PAGE TEXT >>
============================================================

The best way to prove that training creates value is to measures how effectively information gets into the brain. My company, Immersion, took my lab’s research findings and created a software platform that lets anyone measure the neurologic impact of experiences. Rather than use bulky and expensive brain imaging machines, we work with small sensors worn on the forearm and wrote algorithms that infer what the brain is doing. It took us 20 years of basic science to trace out these pathways (Zak, P. J., & Barraza, J. A. (2018). Measuring Immersion in Experiences with Biosensors – Preparation for International Joint Conference on Biomedical Engineering Systems and Technologies. Proceedings of the 11th International Joint Conference on Biomedical Engineering Systems and Technologies. doi:10.5220/0006758203030307). This allows our clients to measure immersion for 1 to 1,000 people simultaneously. Then we added some clever cloud computing, so immersion can be seen in real time.

Clients use the Immersion platform to measure and improve corporate training, as well as K-12 education. Across multiple client projects, my team has found a powerful positive 0.60 correlation between immersion and recall of information. In other words, when training immerses learners, it gets into the brain and stays accessible. Measuring what matters is the first step to proving that training provides value to organizations. Measurement is also how training is improved and customized for each learner.

============================================================

TO DO >>
- a) In the passage on measuring immersion, what correlation has the team found between immersion and recall of information?
- b) Please output the passage on measuring immersion between "Clients use the" and "for each learner.", inclusive.
- c) Using the passage on measuring immersion, explain what makes it possible to see immersion in real time.

INFORMATION SHOWN >>
============================================================

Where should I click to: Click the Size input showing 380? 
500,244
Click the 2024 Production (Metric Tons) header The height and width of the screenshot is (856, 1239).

============================================================

RESPONSES BY TASK >>
- a) A powerful positive 0.60 correlation.

- b)
Clients use the Immersion platform to measure and improve corporate training, as well as K-12 education. Across multiple client projects, my team has found a powerful positive 0.60 correlation between immersion and recall of information. In other words, when training immerses learners, it gets into the brain and stays accessible. Measuring what matters is the first step to proving that training provides value to organizations. Measurement is also how training is improved and customized for each learner.

- c) The company added cloud computing to its platform. The platform works from small forearm sensors and algorithms that infer brain activity. The cloud computing is what lets immersion be seen in real time.